START ENTRIES PROVIDED

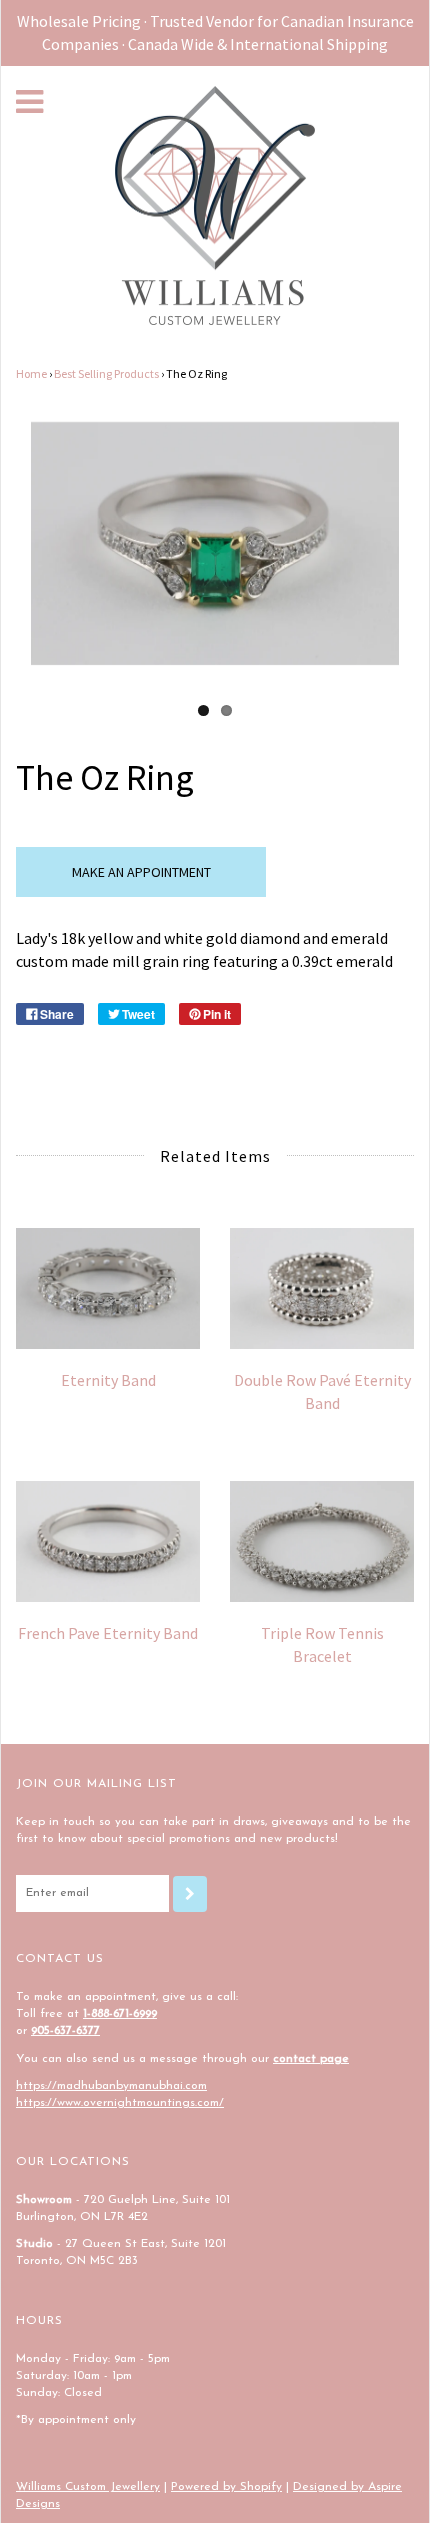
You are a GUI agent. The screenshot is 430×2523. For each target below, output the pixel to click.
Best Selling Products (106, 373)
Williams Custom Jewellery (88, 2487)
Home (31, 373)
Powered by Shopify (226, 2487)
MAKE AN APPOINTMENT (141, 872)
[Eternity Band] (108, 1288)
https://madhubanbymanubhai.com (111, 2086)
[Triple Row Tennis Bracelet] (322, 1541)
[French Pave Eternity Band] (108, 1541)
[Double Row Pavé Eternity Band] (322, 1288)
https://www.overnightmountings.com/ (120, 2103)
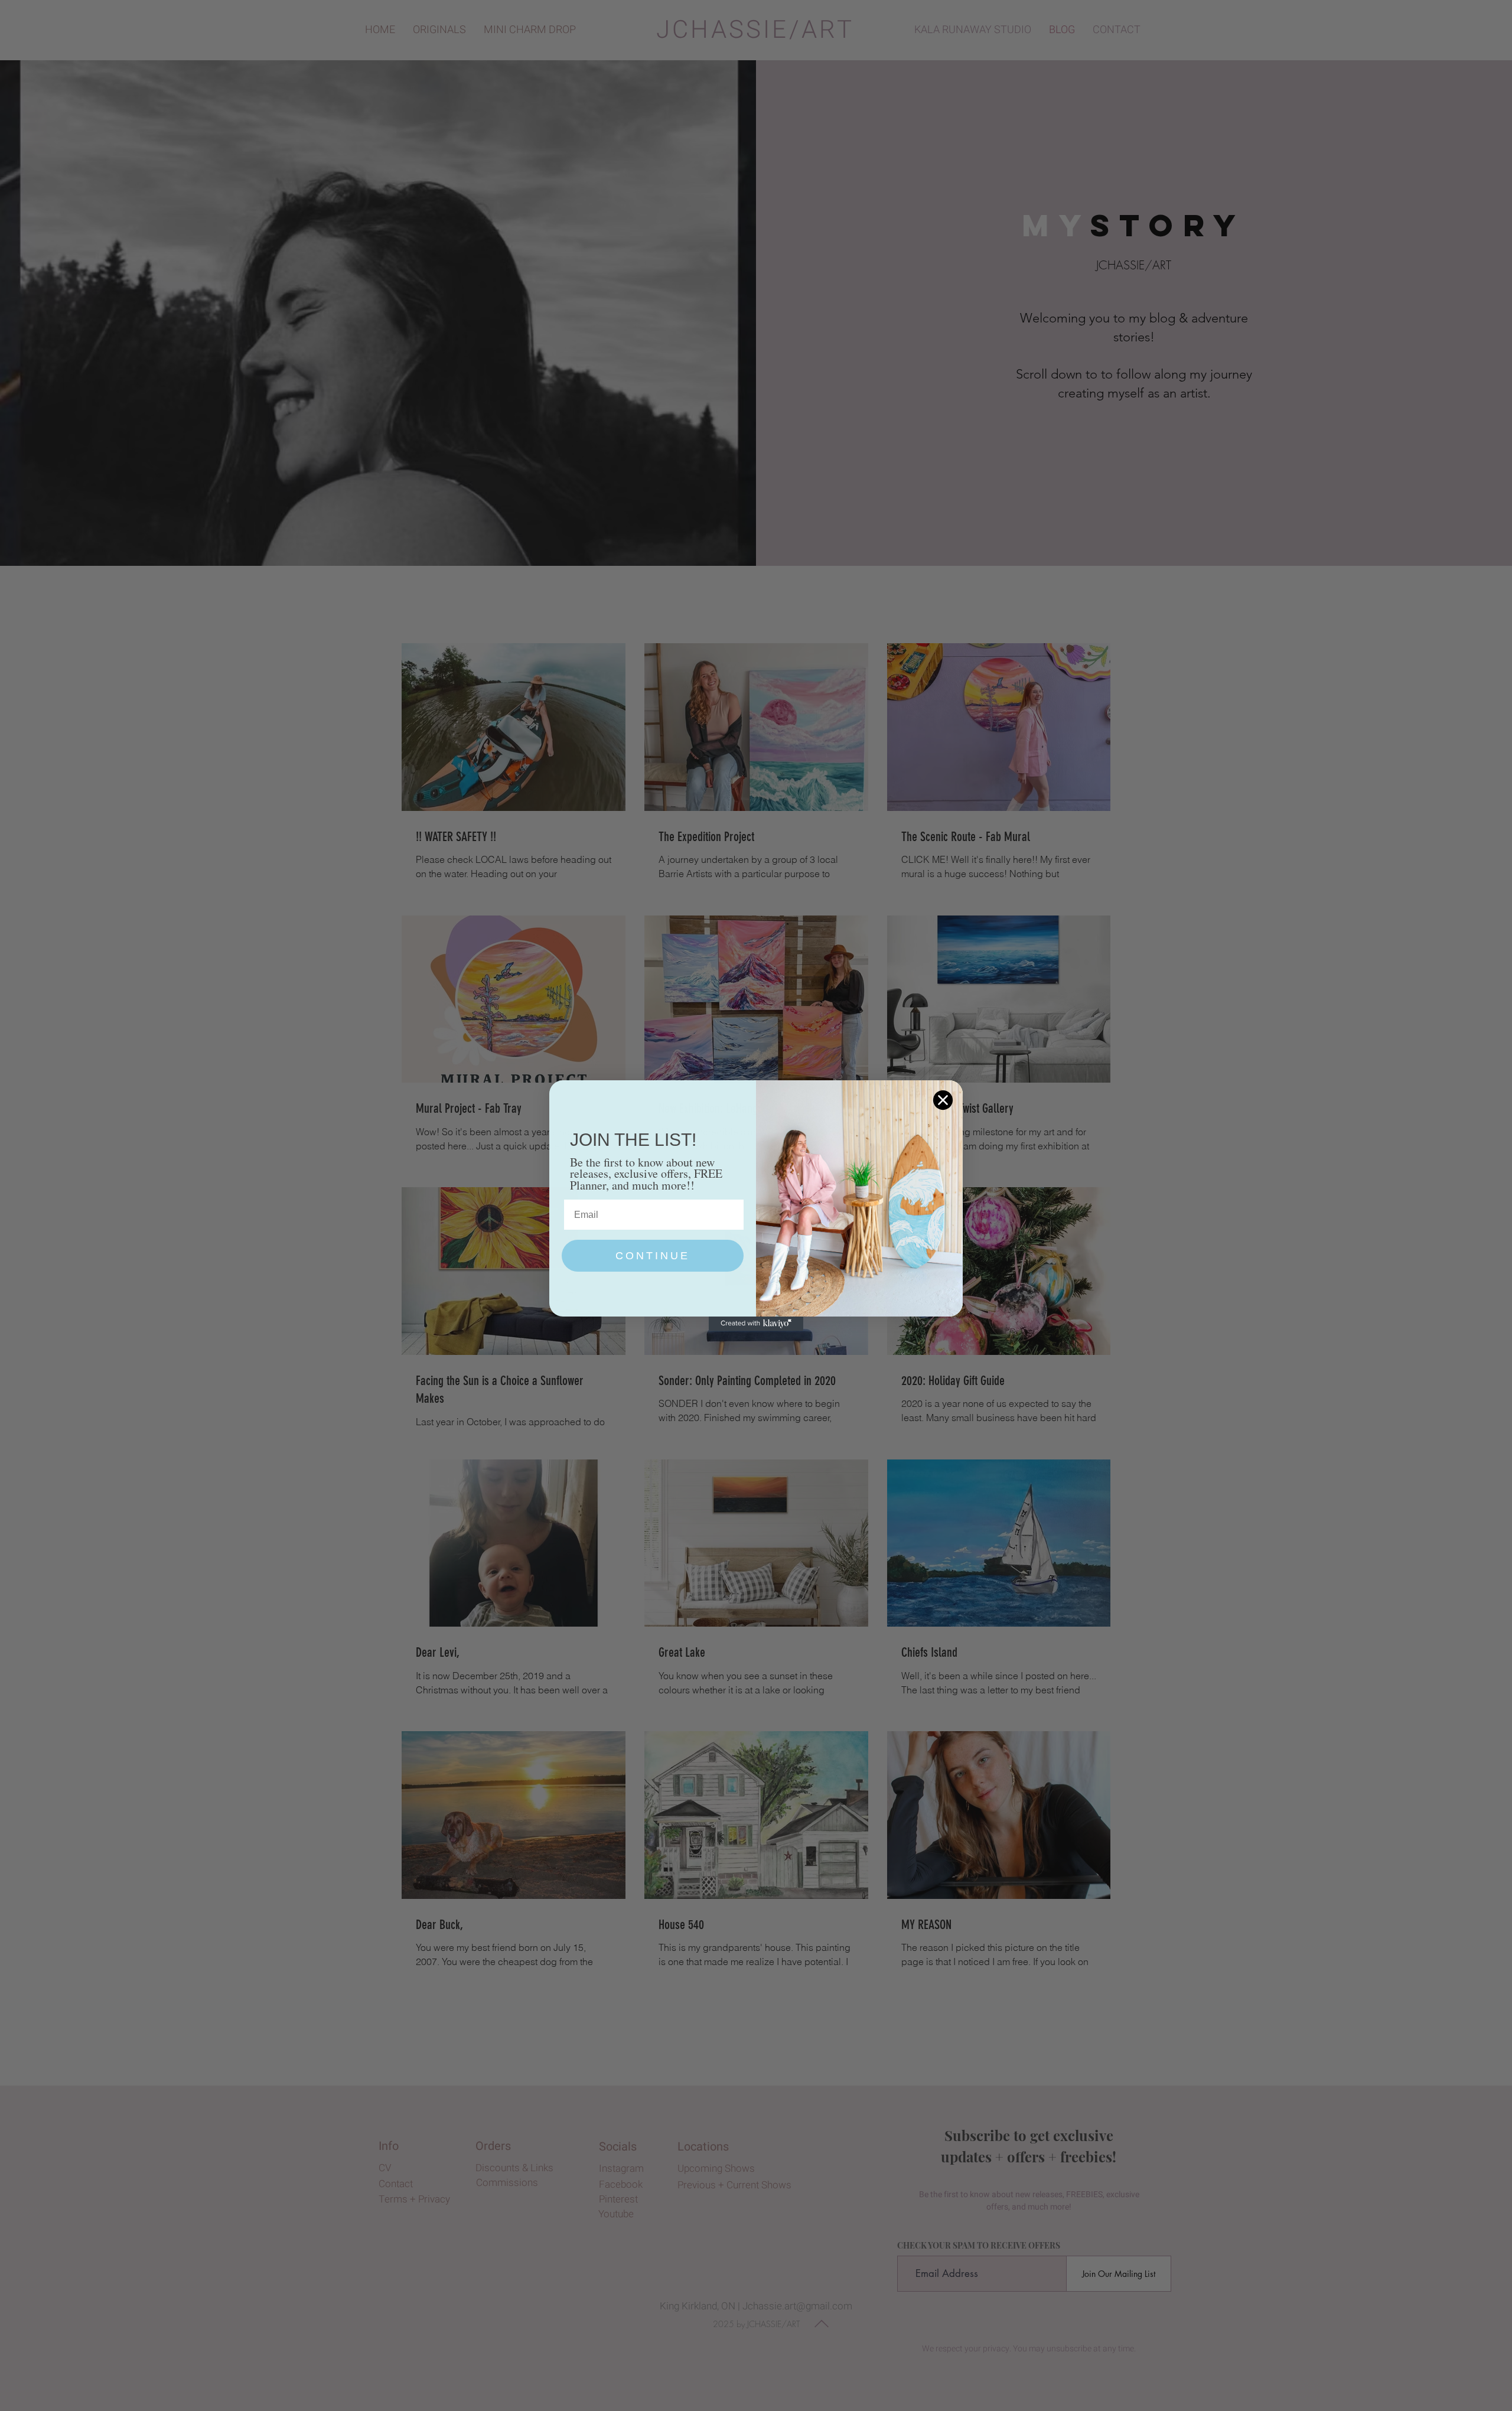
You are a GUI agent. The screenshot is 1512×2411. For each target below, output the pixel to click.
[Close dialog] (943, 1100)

END ENTRIES PROVIDED

◆ **INSTRUCTIONS TO FOLLOW**:
Leave out every line above except those from the line with "Powered by Shopify (226, 2487)" up to and including the line with "[Double Row Pavé Eternity Band] (322, 1288)", and copy those exactly.

◆ **RESPONSE TO THE TASK**:
Powered by Shopify (226, 2487)
MAKE AN APPOINTMENT (141, 872)
[Eternity Band] (108, 1288)
https://madhubanbymanubhai.com (111, 2086)
[Triple Row Tennis Bracelet] (322, 1541)
[French Pave Eternity Band] (108, 1541)
[Double Row Pavé Eternity Band] (322, 1288)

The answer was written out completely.